UC BERKELEY AUTHORS: Henry Puerta-Guardo, Daniela Michlmayr, Chunling Wang, Eva Harris
UCSF AUTHORS: Takako Tabata, Matthew Petit, June Fang-Hoover, Lenore Pereira
DATE OF PUBLICATION: August 2016
REGION: The Americas
REFERENCE: Tabata T, Petitt M, Puerta-Guardo H et al. Zika Virus Targets Different Primary Human Placental Cells, Suggesting Two Routes for Vertical Transmission. Cell Host & Microbe. 2016;20(2):155-166. doi:10.1016/j.chom.2016.07.002.
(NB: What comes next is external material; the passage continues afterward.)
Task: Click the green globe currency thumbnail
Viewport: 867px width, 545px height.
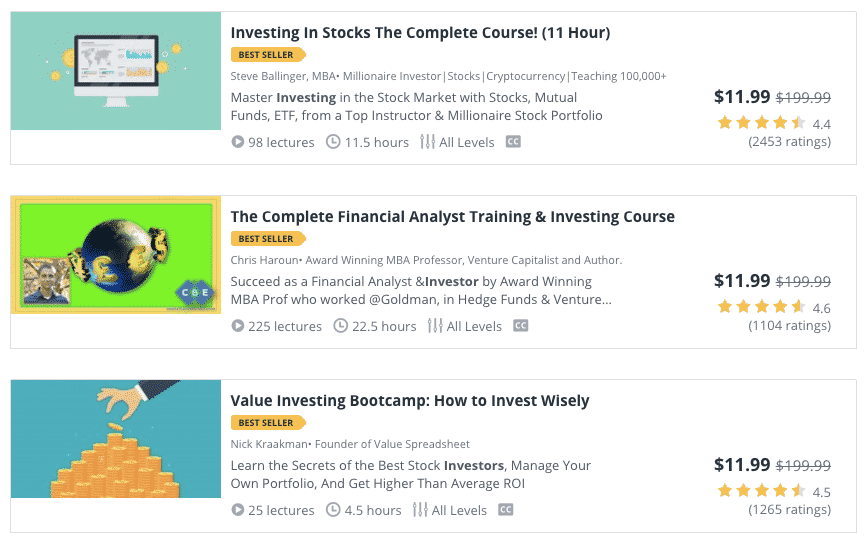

SUMMARY/ABSTRACT: Zika virus (ZIKV) infection during pregnancy is linked to severe birth defects, but mother-to-fetus transmission routes are unknown. We infected different primary cell types from mid- and late-gestation placentas and explants from first-trimester chorionic villi with the prototype Ugandan and a recently isolated Nicaraguan ZIKV strain. ZIKV infects primary human placental cells and explants-cytotrophoblasts, endothelial cells, fibroblasts, and Hofbauer cells in chorionic villi and amniotic epithelial cells and trophoblast progenitors in amniochorionic membranes-that express Axl, Tyro3, and/or TIM1 viral entry cofactors. ZIKV produced NS3 and E proteins and generated higher viral titers in amniotic epithelial cells from mid-gestation compared to late-gestation placentas. Duramycin, a peptide that binds phosphatidylethanolamine in enveloped virions and precludes TIM1 binding, reduced ZIKV infection in placental cells and explants. Our results suggest that ZIKV spreads from basal and parietal decidua to chorionic villi and amniochorionic membranes and that targeting TIM1 could suppress infection at the uterine-placental interface.